Dementia Care Management Payment

The DCMP is designed to offer GUIDE Participants more flexibility to deliver personalized dementia care than is possible under traditional FFS. It will cover a more comprehensive set of services than existing care management codes, be less burdensome to bill, and allow for payment to members of the interdisciplinary care team who are otherwise not eligible to bill for Medicare services. The DCMP also will not be subject to beneficiary cost sharing. GUIDE Participants will continue to bill for all services not included in the DCMP under traditional FFS.

GUIDE Participants will use a set of new G-Codes created for the GUIDE Model to submit claims for the monthly DCMP. The DCMP is intended to cover the GUIDE Care Delivery Services (with the exception of GUIDE Respite Services, which is paid for under a separate respite payment).

Each model tier will have a different DCMP rate to reflect the fact that covered services and care intensity will vary across the tiers.
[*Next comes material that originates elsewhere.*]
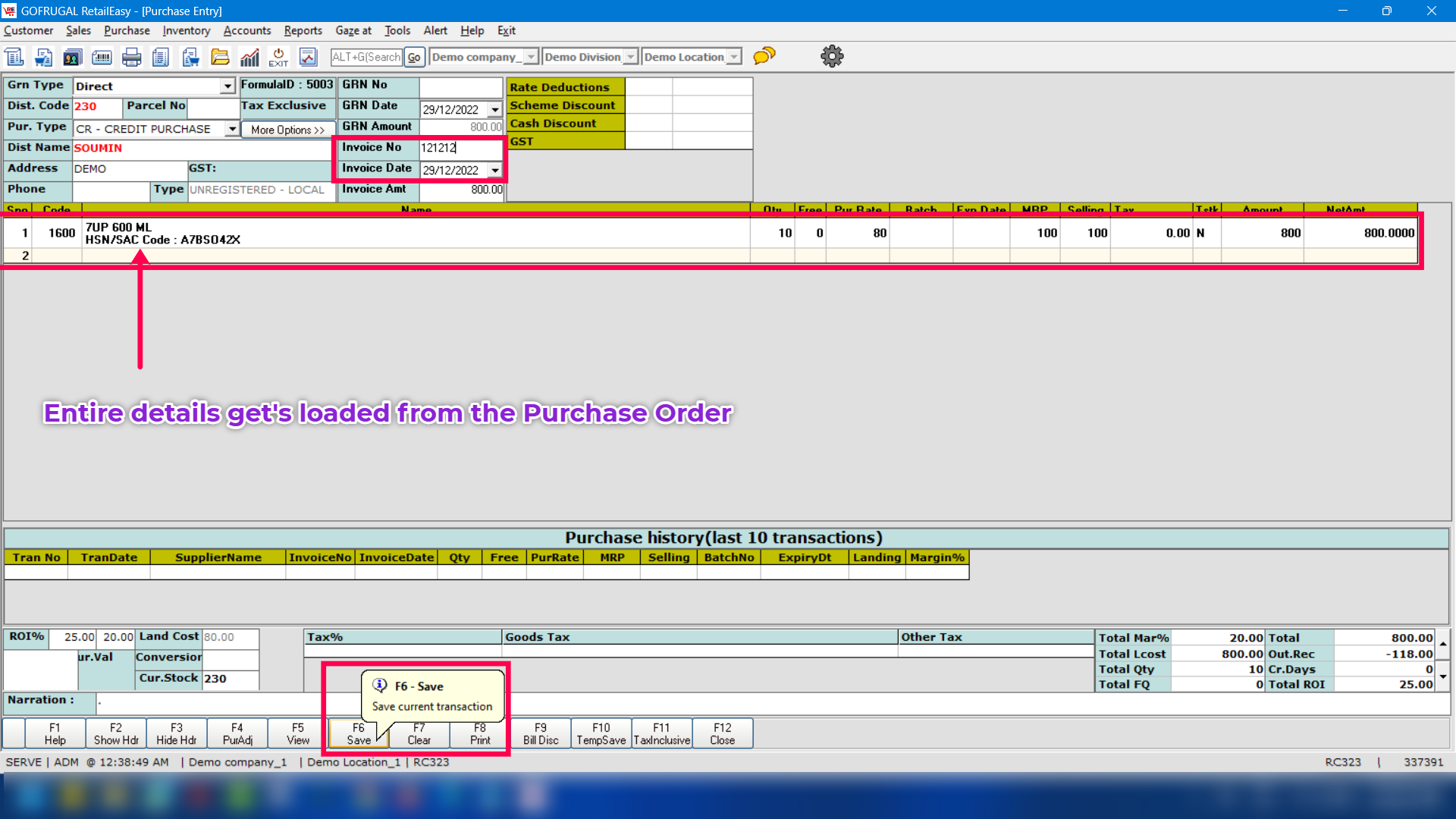Click the red EXIT power icon
Viewport: 1456px width, 819px height.
278,57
For example, for tiers that include beneficiaries without a caregiver, the DCMP does not incorporate payment for caregiver education and support. However, the DCMP rates also reflect the fact that beneficiaries without a caregiver are expected to have more intensive care needs than beneficiaries at a similar disease stage who have a caregiver.

The DCMP rate will also be higher for the first six months that a beneficiary is aligned to a GUIDE Participant to reflect the high intensity of initial program activities, such as the comprehensive assessment, home visit, and establishment and implementation of a new care plan. Beginning in the seventh month after the beneficiary is aligned to a GUIDE Participant, the DCMP rate for that beneficiary will be lower. Each model tier will have two G-codes, for a total of 10 DCMP G-codes: a “new patient” code for the first six months that a beneficiary is aligned to the GUIDE Participant and an “established patient” code for after the first six months. Table 7 shows the DCMP G-code base rates, by model tier and length of alignment.
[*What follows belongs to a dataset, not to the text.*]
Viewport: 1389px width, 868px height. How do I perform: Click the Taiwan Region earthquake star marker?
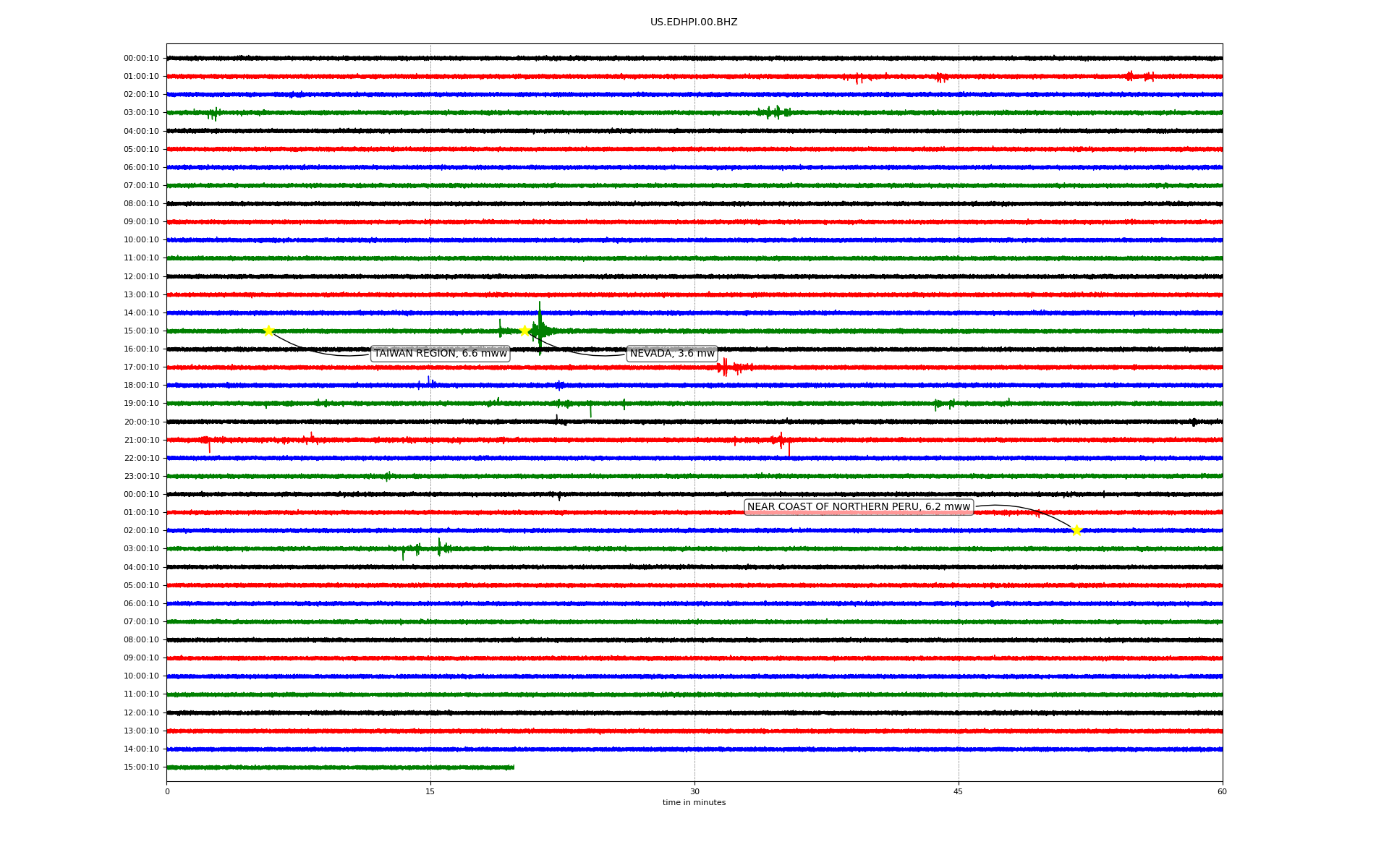268,331
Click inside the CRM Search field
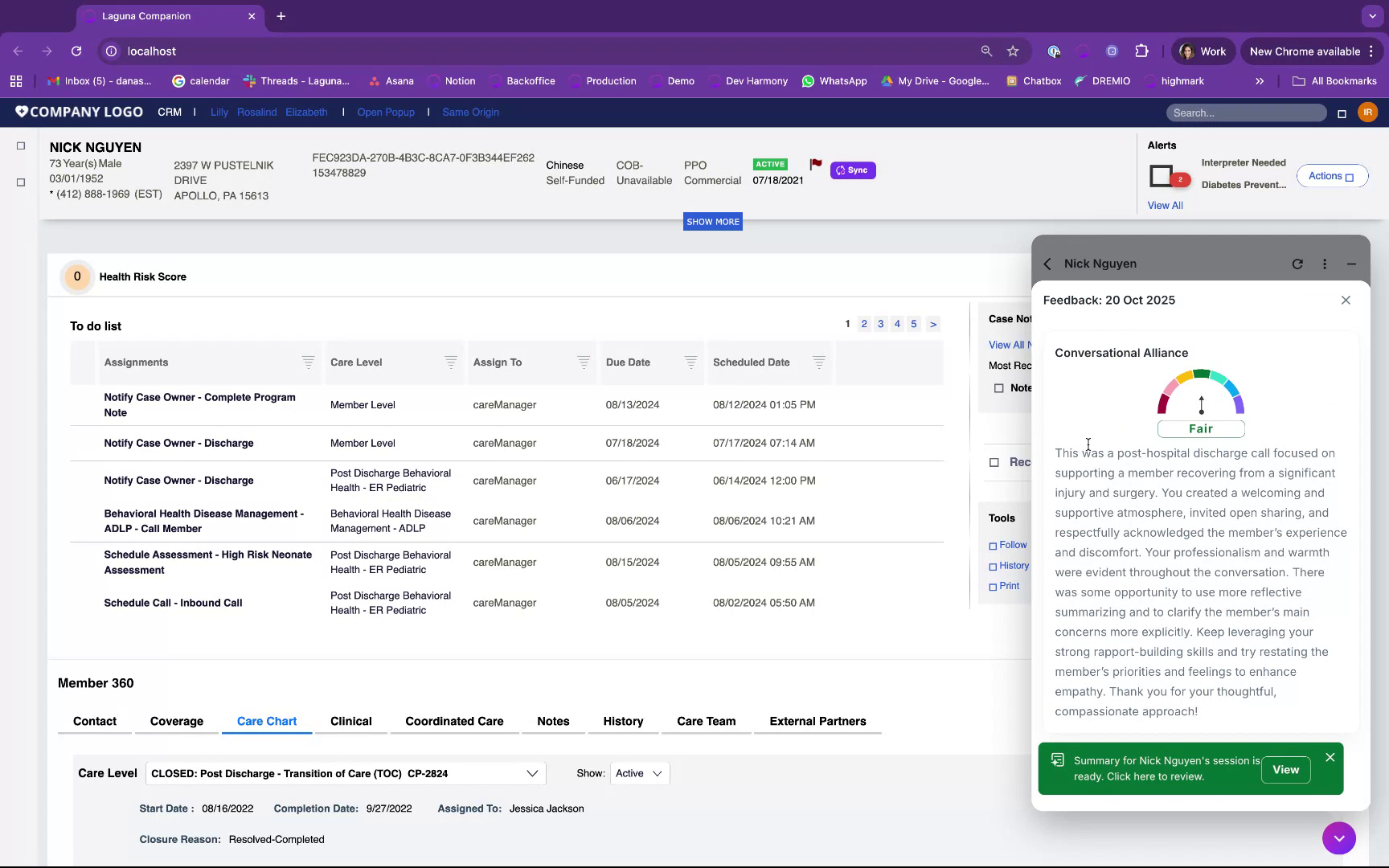 1244,113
The GUIDE Participant will be responsible for billing the correct G-code for each aligned beneficiary each month, based on the beneficiary’s model tier and length of alignment. The GUIDE Participant must attach an eligible ICD-10 dementia diagnosis code to each DCMP claim for it to be paid; DCMP claims without an eligible ICD-10 diagnosis code will be denied.40 In order to support accurate billing, CMS will provide each GUIDE Participant with a monthly beneficiary alignment file that lists all the beneficiaries aligned to that GUIDE Participant, their model tier assignment, and the length of their alignment to the GUIDE Participant.

Table 7: Per Beneficiary Per Month (PBPM) Base Payment Rates

| | Beneficiaries with Caregiver: Low Complexity Dyad Tier | Beneficiaries with Caregiver: Moderate Complexity Dyad Tier | Beneficiaries with Caregiver: High Complexity Dyad Tier | Beneficiaries without Caregiver: Low Complexity Individual Tier | Beneficiaries without Caregiver: Moderate to High Complexity Individual Tier | | --- | --- | --- | --- | --- | --- | | First 6 months (New Patient Payment Rate) | $150 | $275 | $360 | $230 | $390 | | After first 6 months (Established Patient Payment Rate) | $65 | $120 | $220 | $120 | $215 |

The DCMP rates above represent base payment rates and will be adjusted for geographic variation in costs as well as cost growth over time.
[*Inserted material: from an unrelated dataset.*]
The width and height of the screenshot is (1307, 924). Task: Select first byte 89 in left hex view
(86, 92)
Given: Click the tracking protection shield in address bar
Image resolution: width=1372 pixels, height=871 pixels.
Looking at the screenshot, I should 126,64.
To account for geographic variation in costs, CMS will adjust the DCMP base rates by the Medicare Geographic Adjustment Factor (GAF) for each DCMP claim submitted by a GUIDE Participant. The GAF applied to the DCMP is a weighted geographic adjustment based on all services in the Medicare PFS. It summarizes the combined impact of the 3 Geographic Practice Cost Index (GPCI) expense categories (work, practice expense, malpractice) on a locality’s (state or metropolitan region’s) physician reimbursement level.

To account for cost growth over time, CMS will annually update the DCMP base rates by the Medicare Economic Index (MEI), a measure of physician practice cost growth calculated by the CMS Office of the Actuary.